[Romance Island by Zona Gale]@TWC D-Link book
Romance Island

CHAPTER IX
17/34

This fair water, extending from Med to Melita, was greenly shored and dotted with strange little pleasure crafts with exquisite sweeping prows and silken canopies.

Before a white temple, knee-deep in whose flowered ponds the ibises dozed and contemplated, was anchored the imperial trireme, with delicately-embroidered sails and prow and poop of forgotten metals.
From within, temple music sounded softly and was never permitted to be silenced, as the flame of the Vestals might never be extinguished.

Here on the shores had begun the morning traffic of itinerant merchants of Med and Melita, compelled by law to carry on their exchange in the morning only, when the light is least lovely.
Upon canopied wagons drawn by strange animals, with shining horns, were displayed for sale all the pleasantest excuses for commerce--ostrich feathers, gums, gems, quicksilver, papyrus, bales of fair cloth, pottery, wine and oranges.
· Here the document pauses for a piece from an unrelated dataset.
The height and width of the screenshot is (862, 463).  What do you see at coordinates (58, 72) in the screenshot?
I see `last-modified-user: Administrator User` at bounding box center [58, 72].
The sellers of salt and fish and wool and skins were forced down under the wharfs of the lagoon, and there endeavoured to attract attention by displaying fanciful and lovely banners and by liberating faint perfumes of the native orris and algum.

Street musicians, playing tunefully upon the zither and upon the crowd, wandered, wearing wreaths of fir, and clustered about stalls where were offered tenuous blades, and statues, and temple vessels filled with wine and flowers.
At the head of the street leading to the temple of Baaltis (My Lady--Aphrodite) the prince's motor was checked while a procession of pilgrims, white-robed and carrying votive offerings, passed before them, the votive tablet to the Lady Tanith and the Face of Baal being borne at the head of the line by a dignitary in a smart electric victoria.